▶ **Pixel coordinate grounding data**
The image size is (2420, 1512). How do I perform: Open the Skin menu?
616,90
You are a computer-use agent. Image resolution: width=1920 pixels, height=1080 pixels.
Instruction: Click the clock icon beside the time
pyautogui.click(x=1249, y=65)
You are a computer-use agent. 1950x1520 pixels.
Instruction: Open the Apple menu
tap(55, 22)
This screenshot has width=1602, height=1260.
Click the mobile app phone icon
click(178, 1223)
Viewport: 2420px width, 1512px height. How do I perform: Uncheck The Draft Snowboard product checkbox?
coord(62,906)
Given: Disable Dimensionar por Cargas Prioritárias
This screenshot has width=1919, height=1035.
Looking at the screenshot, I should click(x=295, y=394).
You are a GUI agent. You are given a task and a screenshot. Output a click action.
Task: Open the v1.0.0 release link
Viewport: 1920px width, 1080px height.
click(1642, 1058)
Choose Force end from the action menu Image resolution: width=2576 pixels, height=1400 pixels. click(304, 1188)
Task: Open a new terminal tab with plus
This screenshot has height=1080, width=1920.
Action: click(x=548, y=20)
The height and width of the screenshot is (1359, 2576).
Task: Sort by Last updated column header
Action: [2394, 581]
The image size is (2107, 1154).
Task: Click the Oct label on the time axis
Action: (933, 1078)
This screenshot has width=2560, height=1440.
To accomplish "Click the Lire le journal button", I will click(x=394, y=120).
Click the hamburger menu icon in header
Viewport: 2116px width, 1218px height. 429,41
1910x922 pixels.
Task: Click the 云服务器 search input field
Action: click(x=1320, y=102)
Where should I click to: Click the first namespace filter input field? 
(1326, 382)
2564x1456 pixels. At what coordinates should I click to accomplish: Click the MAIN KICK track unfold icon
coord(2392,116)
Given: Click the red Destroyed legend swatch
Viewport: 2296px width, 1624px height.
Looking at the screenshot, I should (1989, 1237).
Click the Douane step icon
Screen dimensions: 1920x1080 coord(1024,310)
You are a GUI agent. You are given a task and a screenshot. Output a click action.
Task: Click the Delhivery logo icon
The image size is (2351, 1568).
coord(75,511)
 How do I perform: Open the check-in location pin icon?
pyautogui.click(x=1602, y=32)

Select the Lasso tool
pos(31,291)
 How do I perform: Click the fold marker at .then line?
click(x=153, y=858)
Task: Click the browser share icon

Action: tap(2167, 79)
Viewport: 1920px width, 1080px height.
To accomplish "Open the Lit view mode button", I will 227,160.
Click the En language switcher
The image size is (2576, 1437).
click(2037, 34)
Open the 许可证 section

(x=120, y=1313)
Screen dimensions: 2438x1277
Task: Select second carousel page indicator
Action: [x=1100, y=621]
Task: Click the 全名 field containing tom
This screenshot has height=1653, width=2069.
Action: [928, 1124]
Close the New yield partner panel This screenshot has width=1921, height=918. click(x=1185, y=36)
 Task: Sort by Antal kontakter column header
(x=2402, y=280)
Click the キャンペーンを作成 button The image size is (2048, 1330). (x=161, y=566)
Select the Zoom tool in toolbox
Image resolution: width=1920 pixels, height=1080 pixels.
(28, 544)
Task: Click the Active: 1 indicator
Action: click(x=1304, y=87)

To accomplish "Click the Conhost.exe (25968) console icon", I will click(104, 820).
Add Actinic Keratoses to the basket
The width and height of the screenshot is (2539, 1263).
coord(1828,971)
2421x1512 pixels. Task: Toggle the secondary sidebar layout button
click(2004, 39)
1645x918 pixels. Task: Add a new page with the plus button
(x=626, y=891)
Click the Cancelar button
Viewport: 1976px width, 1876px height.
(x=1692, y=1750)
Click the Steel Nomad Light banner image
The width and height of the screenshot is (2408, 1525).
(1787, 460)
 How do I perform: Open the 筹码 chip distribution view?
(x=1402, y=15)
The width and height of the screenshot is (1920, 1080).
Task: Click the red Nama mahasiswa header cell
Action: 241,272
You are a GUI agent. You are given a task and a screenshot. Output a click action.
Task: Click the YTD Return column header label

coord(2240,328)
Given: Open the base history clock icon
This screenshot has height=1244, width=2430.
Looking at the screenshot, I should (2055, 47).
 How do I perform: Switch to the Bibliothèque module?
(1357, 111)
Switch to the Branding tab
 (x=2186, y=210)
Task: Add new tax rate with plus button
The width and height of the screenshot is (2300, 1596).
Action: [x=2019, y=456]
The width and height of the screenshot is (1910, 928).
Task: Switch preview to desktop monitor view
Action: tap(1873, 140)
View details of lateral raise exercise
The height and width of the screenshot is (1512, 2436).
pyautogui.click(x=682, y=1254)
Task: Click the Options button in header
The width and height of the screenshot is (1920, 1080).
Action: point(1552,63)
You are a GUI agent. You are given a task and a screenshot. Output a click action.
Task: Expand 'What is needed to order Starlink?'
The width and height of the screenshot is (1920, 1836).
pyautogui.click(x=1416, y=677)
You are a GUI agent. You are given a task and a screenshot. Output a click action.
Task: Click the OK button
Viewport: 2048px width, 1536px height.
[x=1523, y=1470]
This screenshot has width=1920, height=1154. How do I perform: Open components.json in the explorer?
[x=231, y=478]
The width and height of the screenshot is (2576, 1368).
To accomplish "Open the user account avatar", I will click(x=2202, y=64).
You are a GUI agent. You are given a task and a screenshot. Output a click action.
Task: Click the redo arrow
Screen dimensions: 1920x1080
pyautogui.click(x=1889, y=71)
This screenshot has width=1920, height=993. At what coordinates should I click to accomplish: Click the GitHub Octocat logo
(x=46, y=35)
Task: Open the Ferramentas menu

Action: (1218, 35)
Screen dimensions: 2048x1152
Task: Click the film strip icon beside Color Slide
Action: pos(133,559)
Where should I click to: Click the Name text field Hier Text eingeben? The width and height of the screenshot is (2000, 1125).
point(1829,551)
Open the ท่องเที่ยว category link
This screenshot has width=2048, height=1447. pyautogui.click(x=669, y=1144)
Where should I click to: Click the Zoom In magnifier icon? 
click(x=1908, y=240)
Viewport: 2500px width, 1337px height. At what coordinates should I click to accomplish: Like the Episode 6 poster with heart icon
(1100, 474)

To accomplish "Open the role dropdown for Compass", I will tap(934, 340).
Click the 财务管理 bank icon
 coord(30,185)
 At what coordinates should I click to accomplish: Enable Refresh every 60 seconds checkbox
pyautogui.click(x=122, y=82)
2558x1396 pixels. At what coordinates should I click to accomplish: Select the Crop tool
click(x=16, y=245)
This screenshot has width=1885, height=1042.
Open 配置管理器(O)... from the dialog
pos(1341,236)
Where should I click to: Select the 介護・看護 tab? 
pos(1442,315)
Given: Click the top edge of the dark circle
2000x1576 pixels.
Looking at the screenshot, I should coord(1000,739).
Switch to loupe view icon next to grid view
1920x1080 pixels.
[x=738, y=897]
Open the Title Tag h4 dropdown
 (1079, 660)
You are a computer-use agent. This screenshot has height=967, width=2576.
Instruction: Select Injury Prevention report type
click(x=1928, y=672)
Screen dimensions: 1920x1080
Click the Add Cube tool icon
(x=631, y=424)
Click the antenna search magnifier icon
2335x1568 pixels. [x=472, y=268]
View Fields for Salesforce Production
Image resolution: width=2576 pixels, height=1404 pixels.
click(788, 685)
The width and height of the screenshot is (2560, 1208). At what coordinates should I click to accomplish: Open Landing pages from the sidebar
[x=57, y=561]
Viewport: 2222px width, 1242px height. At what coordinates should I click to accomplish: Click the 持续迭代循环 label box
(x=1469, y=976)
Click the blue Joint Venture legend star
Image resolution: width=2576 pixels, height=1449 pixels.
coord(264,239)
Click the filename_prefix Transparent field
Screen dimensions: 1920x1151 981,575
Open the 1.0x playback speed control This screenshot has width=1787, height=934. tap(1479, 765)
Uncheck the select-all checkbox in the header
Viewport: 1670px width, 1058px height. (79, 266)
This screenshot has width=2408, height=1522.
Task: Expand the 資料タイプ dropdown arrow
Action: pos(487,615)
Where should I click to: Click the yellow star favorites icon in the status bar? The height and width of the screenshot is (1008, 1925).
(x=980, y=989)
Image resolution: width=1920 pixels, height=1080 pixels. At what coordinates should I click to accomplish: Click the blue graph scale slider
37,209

▶ **YOUR INSTRUCTIONS**
Please copy the line holding "You are a computer-use agent. This" and all lines after it to the end of the records, exactly, and nothing else.

▶ **OUTPUT FOR THIS TASK**
You are a computer-use agent. This screenshot has height=967, width=2576.
Instruction: Select Injury Prevention report type
click(x=1928, y=672)
Screen dimensions: 1920x1080
Click the Add Cube tool icon
(x=631, y=424)
Click the antenna search magnifier icon
2335x1568 pixels. [x=472, y=268]
View Fields for Salesforce Production
Image resolution: width=2576 pixels, height=1404 pixels.
click(788, 685)
The width and height of the screenshot is (2560, 1208). At what coordinates should I click to accomplish: Open Landing pages from the sidebar
[x=57, y=561]
Viewport: 2222px width, 1242px height. At what coordinates should I click to accomplish: Click the 持续迭代循环 label box
(x=1469, y=976)
Click the blue Joint Venture legend star
Image resolution: width=2576 pixels, height=1449 pixels.
coord(264,239)
Click the filename_prefix Transparent field
Screen dimensions: 1920x1151 981,575
Open the 1.0x playback speed control This screenshot has width=1787, height=934. tap(1479, 765)
Uncheck the select-all checkbox in the header
Viewport: 1670px width, 1058px height. (79, 266)
This screenshot has width=2408, height=1522.
Task: Expand the 資料タイプ dropdown arrow
Action: pos(487,615)
Where should I click to: Click the yellow star favorites icon in the status bar? The height and width of the screenshot is (1008, 1925).
(x=980, y=989)
Image resolution: width=1920 pixels, height=1080 pixels. At what coordinates should I click to accomplish: Click the blue graph scale slider
37,209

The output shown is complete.